多くの日本人と同様、読む・書く・聞く・喋る、の中では、「読む」機会が一番多い。副業で英語の本を翻訳したこともあるから、まあ、読めるような気もするが、翻訳は日本語力でかなりカバーできるので、あまり当てにはならない。
「聞く・喋る」については、複数の英会話学校に通ったし、英会話の教材にそれなりの投資をしてきたものの、めざましい成果はなかった。バリ島あたりのレストランで、現地の(勉強熱心な)若者と他愛のないお喋りをするぐらいが関の山。ネイティブ・スピーカーと多少込み入った話を交わすなんて、まずありえない...
そんな中途半端な英語コミュニケーターだから、英語のできる人は羨ましい。英語の達人に過剰な羨望を感じるのは日本人の特徴でもあるが、私もそこから自由ではない。
でも、東工大で英語を教えている原賀真紀子さんの『「伝わる英語」習得術――理系の巨匠に学ぶ』を読んだら、「英語力」というものに関する自分の無知と蒙昧の霧が晴れた。
いや、思い込みに気づかされたと言ったらいいか。
原賀さんは、この本で、きたやまおさむ(精神科医・作詞家)、小柴昌俊(物理学者)、養老孟司(解剖学者)、日野原重明(医師)、海堂尊(作家・病理医)、隈研吾(建築家)といった錚々たる面々にインタビューを行い、彼らがどんなふうに英語を学び、結果的にどんな英語観を持つに至ったかを聞き出している。
興味深い話ばかりである。それは、この方々が、いわゆるぺらぺらの「英語屋」ではなく、英語に向き合い、英語に泣かされながら、英語で「本当の仕事」をしてきた方だからだ。それだからこそ、英語を通して、日本人の弱点や課題も見えてくる。

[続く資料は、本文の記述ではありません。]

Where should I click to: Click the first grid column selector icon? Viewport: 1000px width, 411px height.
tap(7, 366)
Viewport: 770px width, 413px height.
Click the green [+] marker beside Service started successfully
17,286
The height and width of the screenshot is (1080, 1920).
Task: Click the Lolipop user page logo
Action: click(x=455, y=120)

例えば、インタビュイーのひとり、養老孟司さんは、日本人は言語に関する身体能力、言語運動能力やボディランゲージ能力が低いと指摘する。言葉の抑揚も表情の変化も乏しい日本語の世界に住む我々は、そもそも外国語オンチなのである!
そう言われると、なんだかほっとする。
さらに、養老先生は、原賀さんと掛け合いながら、日本人が英語をネイティブ・スピーカーとのコミュニケーションを中心に考えすぎてきたと言う。英語は他の言葉に比べて、語彙も発音も例外だらけのルーズな言葉だから、「世界の公用語」たりえたのであって、日本人はこういう英語のいいかげんさ、柔軟性を生かせていない(考えてみれば、世界中の英語の大部分は、ネイティブ以外の人々に話されているのだ)。つまり、キングス&クイーンズ・イングリッシュに倣おうとする日本人の律義さが、さらに英語の敷居を上げてしまっている。どうやら、我々は言語身体能力だけでなく、言語文化能力でもけっして高い位置にいないようなのである。
さて、この本をお書きになった原賀さんをお招きし、9月17日(金)にビジネスセミナーを開催することになった。

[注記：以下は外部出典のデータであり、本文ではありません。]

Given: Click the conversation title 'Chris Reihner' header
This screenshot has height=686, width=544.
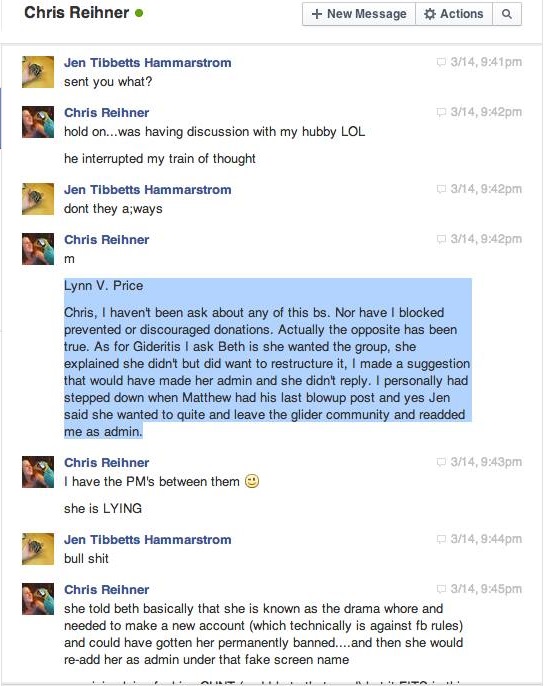Looking at the screenshot, I should pos(77,13).
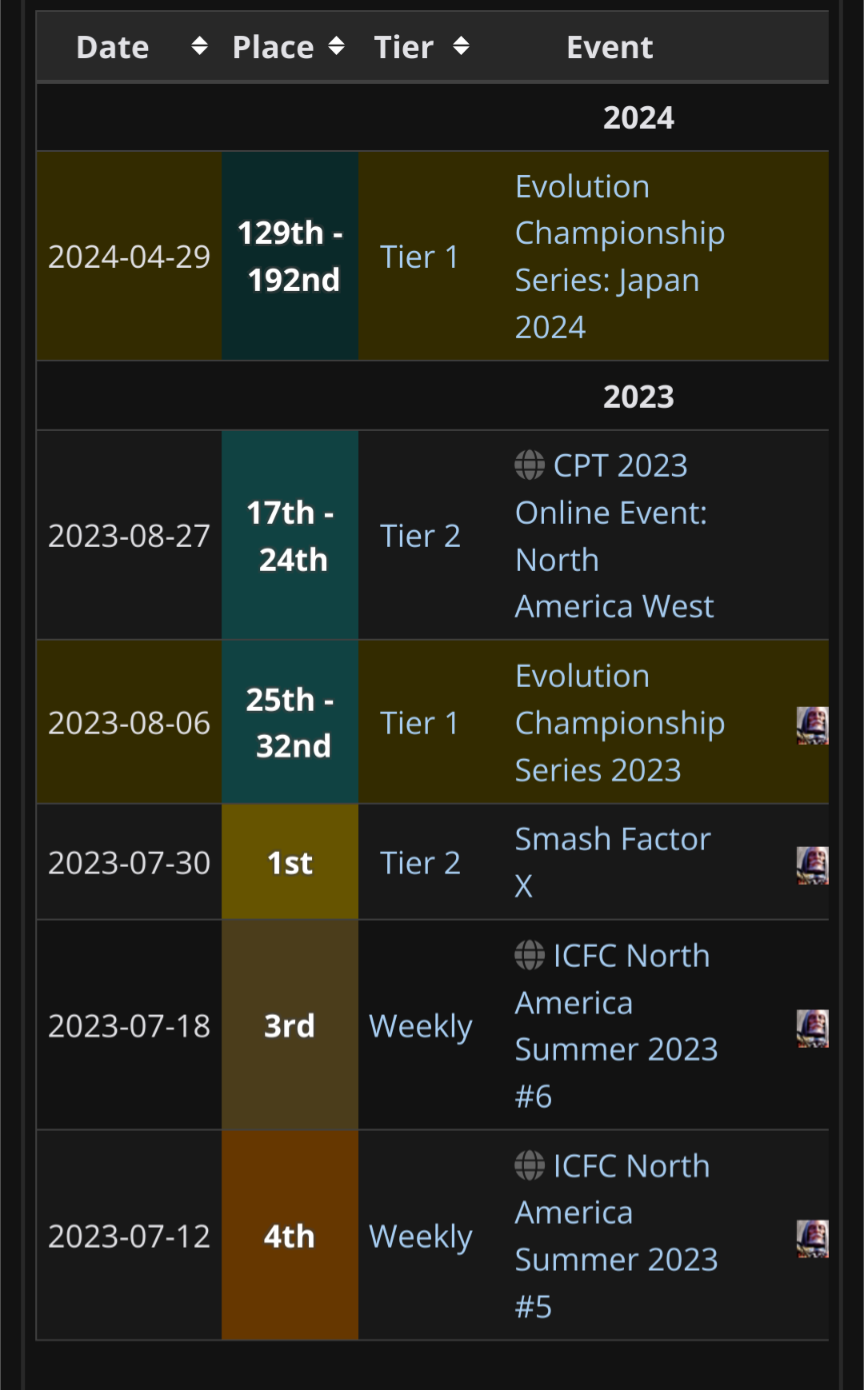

タイトルは「なぜグローバル人材が育たないのか―英語力と対話力を伸ばす学びと仕組み」。原賀さんの他に、三菱商事でグローバル人材マネジメントの最前線に立つ神﨑慎治さん、日本IBMやコンパックなどの外資系企業で長く国際ビジネスに携わってこられた村井勝さんをお招きして、お三方のご講演をいただく。
最近、日本企業の「グローバル化」がマスメディアを賑わしている。ユニクロや楽天の「英語公用語化」が先進的と語られる一方、もはや「グローバル化」は単純な英語化で済まされるような時代ではないという意見もある。
このセミナーの狙いは、サブタイトルに「英語力と対話力」とあるように、世界で活動するビジネスマンのコミュニケーションを、英語だけでなく、対話する力、すなわち伝える「内容」と伝えたいという「意志」の両面から考えるところにある。
養老さんの言うように、日本人は言語身体能力や言語文化能力で他の文化圏の人々より劣るのかもしれない。でも、それが仕方のないことだとすれば、我々はネイティブ・スピーカーのように語る「ネイティブ・イングリッシュ」ではなく、ネイティブ以外の多数の人々が使う「世界の公用語」としての「グローバル・イングリッシュ」の世界へ――むしろ開き直って――飛び込めばいいのではないか。
もちろん、その雑多で変化に富んだ言語宇宙の中でコミュニケートするには、従来の英語学習とは一味違う方法が求められるだろう。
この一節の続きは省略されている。